An alternative example would be, and in much the same way, I believe (though you may not see it at first), that there is now an enormous investment of human creativity in what is called ‘popular’ music. I don’t argue with the terminology of hip-hop, rap or rock. I am simply devastated by the banality, and with the cold fact that not one in a thousand today can tell you who Asger Hamerik is, or Louis Glass, or Zdenek Fibich.
Those are just a few of the great composers of only one hundred years ago. And they would be essentially unknown to us now if they had not been saved for a moment longer from the crevasse by the internet and YouTube. (You see, I am not a Luddite!) Otherwise entombed in the works of those good souls are finer melodies than anything written by, say, Paul McCartney, Carol King, or Adam Levine. Note: likely, if Levine had been born a hundred years ago, he would have turned out something better, because his audience would have demanded it. At least something of the mellifluous or melodic genius of a Cole Porter or Duke Ellington. But no such demand exists. And Mr. Levine is clearly a great success at giving the public what it wants today. And therein is part of the rub. The greater cultural force of the moment is not Beethoven, but Barnum.

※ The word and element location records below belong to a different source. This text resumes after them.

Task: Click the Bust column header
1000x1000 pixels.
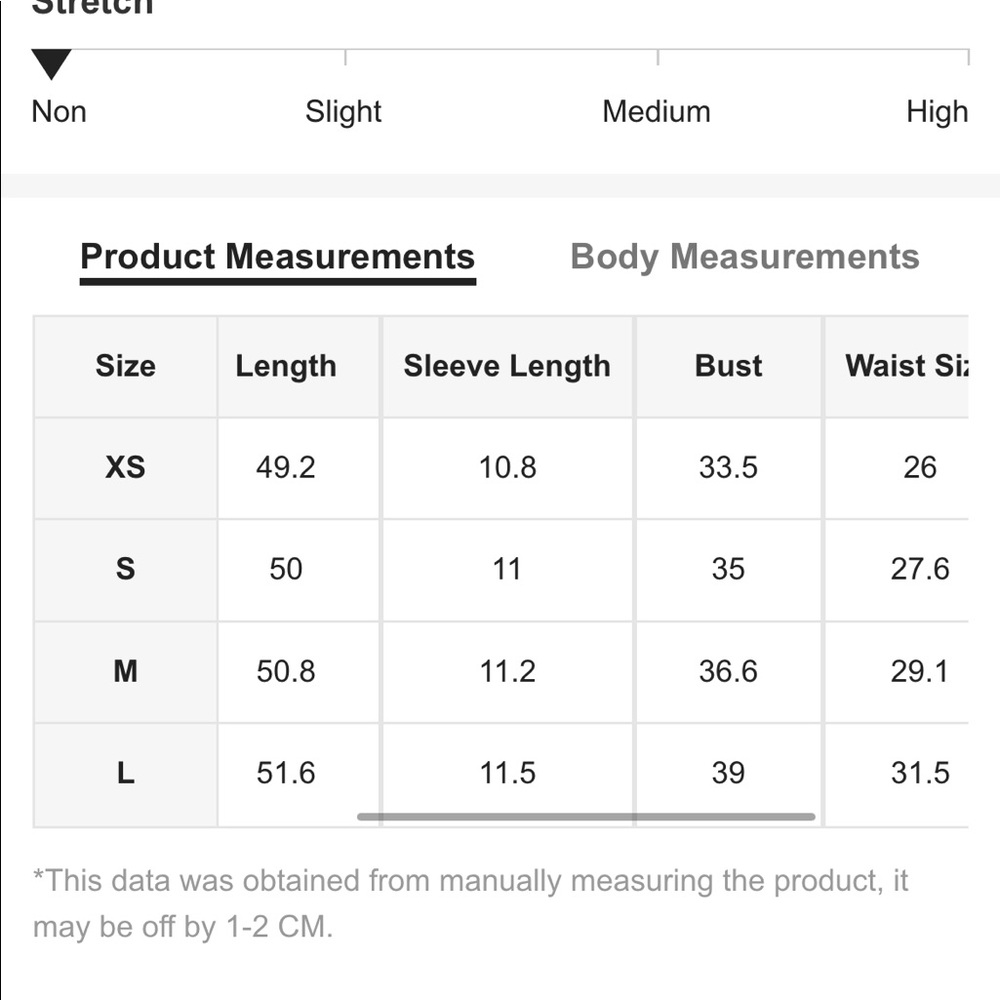Action: point(728,367)
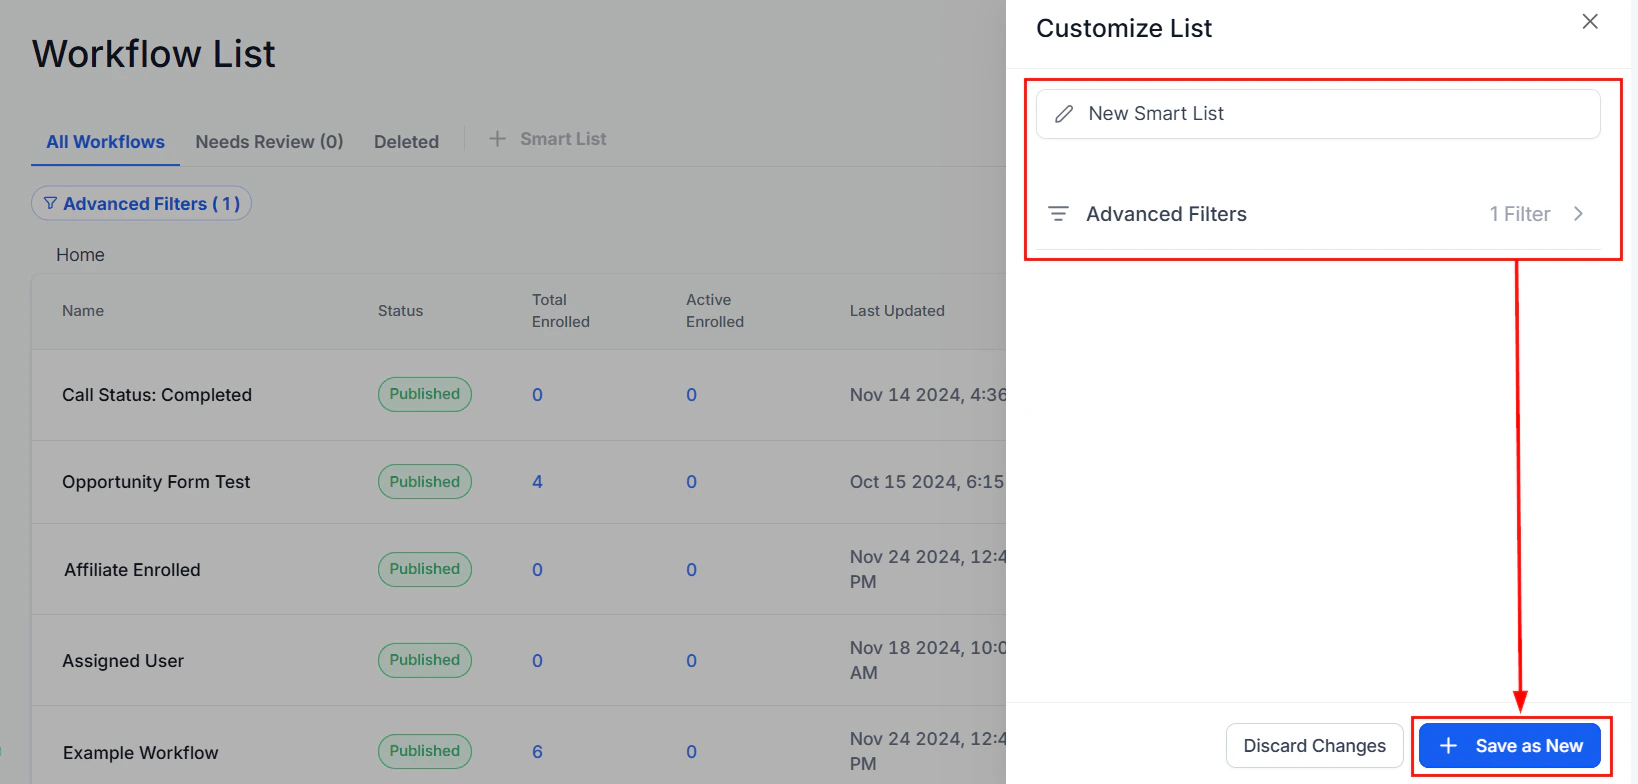
Task: Click the plus icon on Save as New
Action: [x=1448, y=746]

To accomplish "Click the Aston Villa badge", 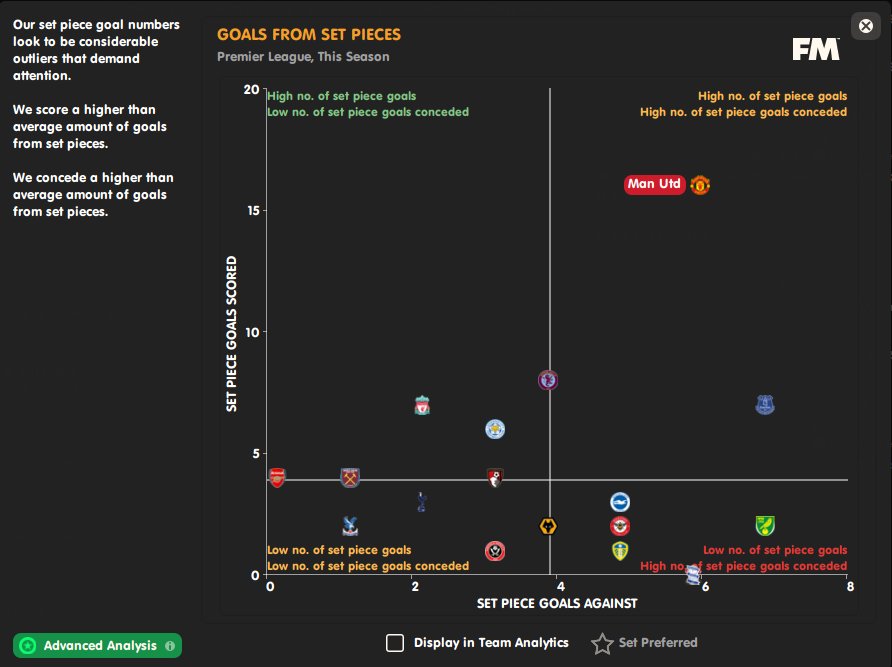I will tap(548, 380).

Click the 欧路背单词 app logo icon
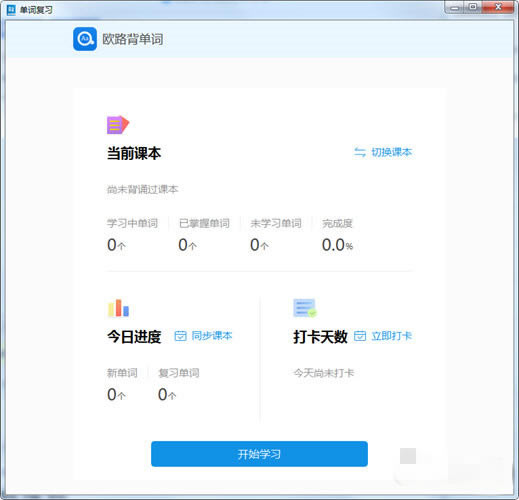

Understanding the collapse of Western Culture does not require a critique of a specific individual who has reduced his considerable talents to the lowest common denominator. The catastrophe is world-wide. The bankruptcy is whole-hearted. As the good Lord Byron said, “When falls the Coliseum, Rome shall fall; and when Rome falls, the World.” The West no longer believes in itself. Heart rent, it bleeds to death on the asphalt, beneath the wheel of the Toyota Carolla as much as the heel of the vandal.
Oh Joy!
Sadly, I could go on. I have in the past, as you few well know. But the rant must be fore-shortened here lest the larger work still be unfinished when comes the knocking at my own door.
So, as I was saying, I decided, as ephemeral as the effort would likely prove to be, that I should publish the bloody thing as an e-book. Using CreateSpace, a bastard child of the Amazon gorilla and a Xerox machine, actual physical copies might then be obtained by any who could give a damn and a few dollars. Better that than filing the printout away in my drawer with the others.
There is a very good article by Adrienne LaFrance that appeared in the Atlantic Monthly magazine recently. It neatly epitomizes what is in store for the electronic media product of our time—disappearance. Total loss. A sort of virtual EMP. Right now, the literature produced in Microsoft Word or Apple Pages a mere ten years ago is fading away if left unattended by updates. For the writer who made the mistake of dying then, tough luck for anything they wrote that never found its way into ink and paper.
This vision even caused me to imagined myself as a burglar, sneaking into houses and hiding copies of my own self-published novels there in the attics or basements, that they might be found in some future decade by another bookseller. I am fool enough to have begun a short story on that line before yet another unfortunate depression of thought occurred to me—there would be no future booksellers.
I have proceeded in this process, nonetheless.